Point being, a ‘hyper intelligent fetus’ literally CANNOT exist from our point of view, unless it can communicate with us somehow.

Well I think we’ve been talking past each other a bit then. I thought this was a discussion deliberately removed from legalities and convention, and more to do with what fundamentally makes a person and when. Hence the value judgments. As for this one last point though:

This at least can be remedied with the right observational tools and knowledge. The fetus doesn’t have to be an active participant. Mental activity is nowhere near as intangible as a soul.

In Judaism it is the bris where the name is given. However, I think this custom came from the understanding that many babies died in the first days of life, and that the solemn event of giving a name was going to be wasted unless you waited some period of time to be more sure that the baby was going to make it. I didn’t have all that much to do with abandoning children on hillsides.

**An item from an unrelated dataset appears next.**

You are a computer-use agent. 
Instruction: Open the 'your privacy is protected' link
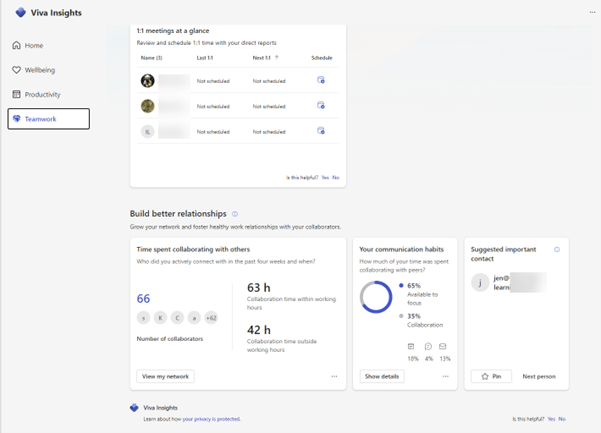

Have you ever been at a birth? After the baby emerges and the cord is cut, it is an independent entity, breathing by itself, crying, seeing, grasping, living outside the mother. And of course it is stimulated in ways it never was before. That’s a pretty fundamental change.

I can buy personhood being assigned somewhere between the development of brain waves as Sagan said and viability as John Mace suggested. I’m not aware of cases where a fetus who could live on its own was aborted, are you?

Present day AI/chat programs aren’t capable of my level of conversation; certainly not for years. Basically; my evidence that I’m a person is that barring aliens or time travellers hooking their AI to the Internet there really isn’t an alternative.

Because cells are alive, while individual molecules aren’t. Life is a particular process; one individual molecules ( at least the sort we are made of ) are too simple to engage in. In humans, the cell is the smallest part that is, in itself, alive.

Yes, I agree. I’d say we have three levels of “alive” here; the individual cell; the body itself; and the mind.

It brings up the interesting question of whether or not Bob ever was alive. Our bodies certainly are; but are our minds really the same sort of process that we call life? Or are they something else; sentient information processes that run on living hardware, but not themselves life.